RDB: O Vasco Menezes foi, durante algum tempo, crítico de cinema no Y; agora é o responsável por este agradável espaço cinéfilo. Qual é a sua relação com o cinema? Vamos vê-lo daqui a uns anos a realizar filmes?

VM: A minha relação é a de um simples cinéfilo empedernido, pois o cinema foi sempre a minha principal paixão. No entanto, e apesar de ter pensado seriamente nisso durante a adolescência, o meu futuro não passa decididamente por ser realizador… A minha veia artística é demasiado incipiente!

RDB: E o cinema em Portugal, tem futuro?

VM: Claro que sim, apesar de todas as dificuldades e contingências que o rodeiam. Basta pensar em nomes como os de Catarina Ruivo, Cláudia Tomaz, João Pedro Rodrigues ou António Ferreira.

RDB: Como cinéfilo vou ter de lhe fazer esta questão: se um dia mandar no Mundo, quais são os cinco filmes que toda a gente terá, obrigatoriamente, de ver?

VM: No futuro até poderei mudar de opinião, mas neste momento teriam de ser os seguintes: Big Wednesday (1978), de John Milius; The Warriors (1979), de Walter Hill; Big Trouble in Little China (1986), de John Carpenter; Reservoir Dogs (1991), de Quentin Tarantino; e Army of Darkness (1992), de Sam Raimi.

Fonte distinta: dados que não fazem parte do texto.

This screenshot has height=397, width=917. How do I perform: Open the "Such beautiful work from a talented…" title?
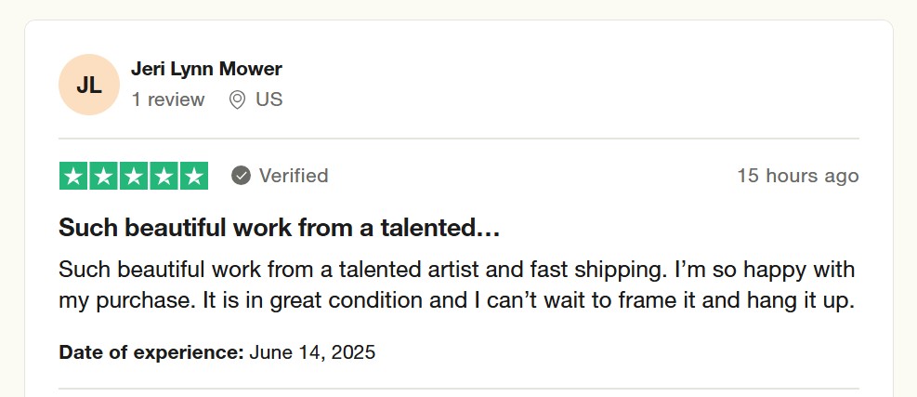click(x=280, y=227)
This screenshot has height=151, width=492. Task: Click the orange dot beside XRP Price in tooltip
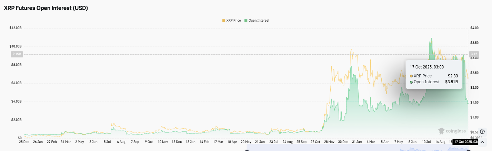click(411, 76)
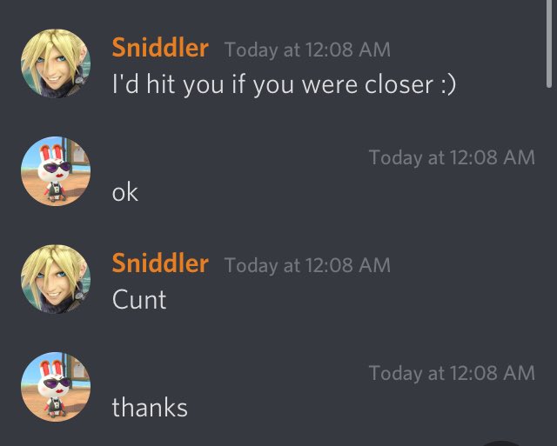Screen dimensions: 557x446
Task: Open Sniddler's avatar beside the 'Cunt' message
Action: point(56,279)
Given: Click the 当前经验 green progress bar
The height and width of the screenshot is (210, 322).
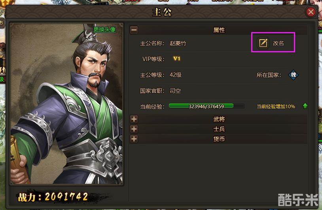Looking at the screenshot, I should tap(206, 106).

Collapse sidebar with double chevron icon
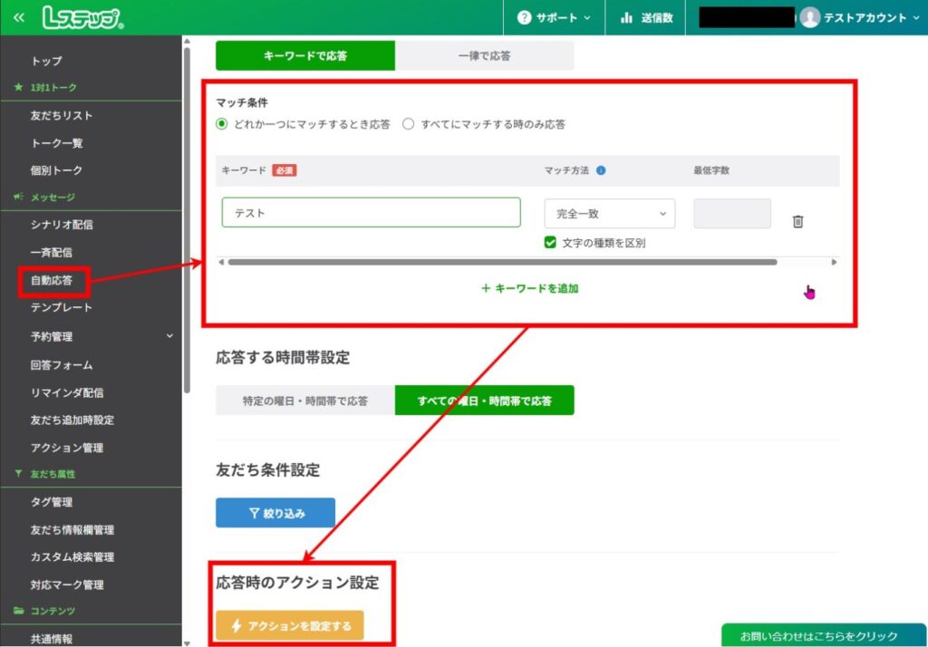pos(18,17)
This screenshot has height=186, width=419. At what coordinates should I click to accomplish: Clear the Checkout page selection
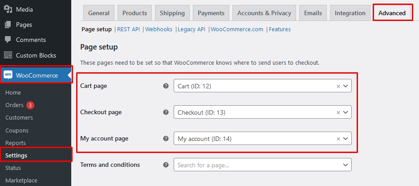coord(338,112)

Um punhado de exemplos fascinantes de autorismo no seio de uma indústria (com a excepção do filme do Tarantino, a quintessência do cinema indie americano), contribuíram significativamente para a formação da minha personalidade.

RDB: Voltando à Cinecittà: por onde passa o futuro? Como será a loja num futuro que esperemos não seja muito longe?

VM: Maior e com mais diversidade de propostas, sempre numa óptica de crescimento contínuo. Lá mais para a frente, contamos ter mais artigos de “merchandise” (em princípio, afastados dos bonecos e “action figures” que outras lojas já apresentam) e fazem também parte dos nossos projectos abrir a loja às bandas sonoras e criar uma secção própria para livros de cinema (para já, os únicos que temos são em 2ª mão, incluindo algumas raridades como colecções de revistas dos anos 60/70/80).